Kur’an-ı Kerim’de Muhammed Suresi’nin 15. ayetinde cennetteki dört nehirden bahsedilmektedir:
“Rabbine itaatsizlikten sakınanlara vaad edilen cennetin temsili şudur: İçinde doğal nitelikleri bozulmamış su ırmakları, tadı bozulmamış süt ırmakları, içenlere lezzet veren şarap ırmakları, süzülmüş bal ırmakları bulunan bir bahçedir. Onlar için ayrıca orada her meyveden mevcuttur, üstelik rablerinden bir de bağışlama lütfu. Şimdi bunlar, ateşte devamlı kalan, bağırsaklarını parçalayan kaynar su içirilen kimseler gibi olur mu hiç?”

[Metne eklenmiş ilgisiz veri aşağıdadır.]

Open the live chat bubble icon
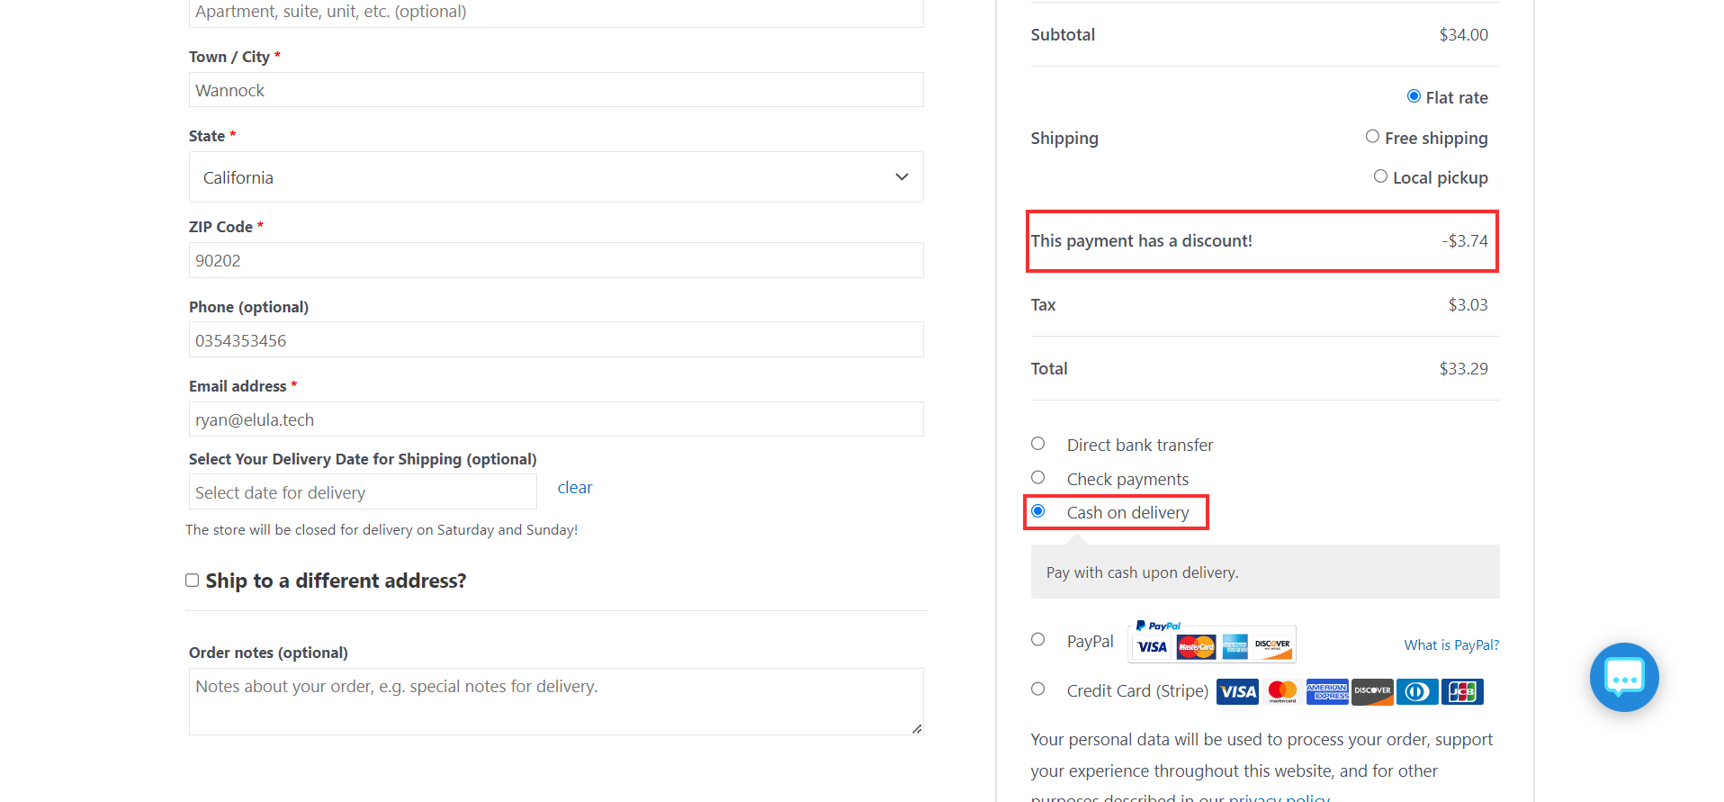 coord(1623,677)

İlk olarak saf ve bozulmayan sulardan oluşan nehirler. Kur’anda geçen ‘su’ (mâî) kelimesinin hakikatı nedir? “ İnkâr edenler, gökler ve yer bitişik iken onları ayırdığımızı ve her canlıyı sudan yarattığımızı görmezler mi? Hâlâ inanmayacaklar mı?” (Enbiyâ:30)
Yani her canlının hayatı suya bağlıdır ve su olmazsa hayat da olmaz. Bu ayete göre el-mâî kelimesinin arkasında tüm hayatların ona bağlı olduğu gerçeğinin yattığı anlaşılmaktadır.

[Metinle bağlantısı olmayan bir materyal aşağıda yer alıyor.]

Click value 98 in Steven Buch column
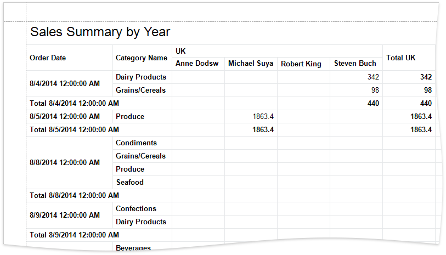The image size is (446, 255). (x=373, y=90)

Daha öncede belirtildiği üzere insanın gerçek hayatı Allah’ın Resulünün davetine icabet ettikten sonra başlar. “Ey iman edenler! Sizi hayat verecek şeylere çağırdıklarında Allah ve resulünün çağrısına uyun ve şüphesiz bilin ki, Allah kişi ile kalbinin arasına girer.” (Enfâl:24)
Peygamberlerin davetini almayan insanlar hayvanlar seviyesinde bir hayata sahip olurlar. İnsanın varlığına yerleştirilen akli ve manevi imkan ve olanaklardan habersizdirler. “Andolsun biz, cinlerden ve insanlardan birçoğunu cehennem için yarattık. Bunların kalpleri vardır ama onlarla kavrayamazlar; gözleri vardır ama onlarla göremezler; kulakları vardır ama onlarla işitemezler. Onlar hayvanlar gibidir, hatta daha da şaşkındırlar. İşte asıl gafiller onlardır.” (A’râf:179)
Kur'an-ı Kerim, Cin Suresi’nin 16. ayetinde şöyle buyurulmaktadır:” Eğer (kullarımız) hak yolda dosdoğru yürürlerse kendilerini, içinde denemek üzere nimetlere boğarız; “ Burada sudan kasıt imanın hakikatı ve İlahi marifetle dolmak anlamındadır. Suların bolluğu kelimesi ise Peygamber ve velilerinden insan varlığına akan ilmin, hayatın kaynağı olduğu ifade edilmektedir.
Cennette akan ırmaklar aslında müminlerin kalplerine hayat veren ilim ve marifet diyarıdır. Dünyadaki müminler, Allah’ın birliğini, O’nun mukaddes zatının sıfat ve isimlerini tanıyıp kabul ederek İlahi peygamberler ve elçiler aracılığıyla manevi hayatlarının rızkını elde etmişlerdir. Aslında insanoğlunun gerçek hayatı Peygamberlerin ve evliyaların ilim ve marifet pınarından çıkan suyla büyüyüp gelişirler.
Mülk suresi 30. ayeti: “Bir de şunu sor: “Suyunuz çekiliverse size yerden kaynayan suyu kim getirebilir?” Burada rızıkların en önemlisi ve hayatın ana unsuru olan suyun yerin derinliklerine çekilmesi halinde Allah’tan başka yeryüzünde su yaratacak bir gücün bulunmadığına işaret edilerek, böylesine eşsiz kudretin sahibi yüce Allah’ı bırakıp da bâtıl tanrılara tapanlar, ne kadar yanlış bir yolda oldukları üzerinde düşünmeye çağrılmaktadır.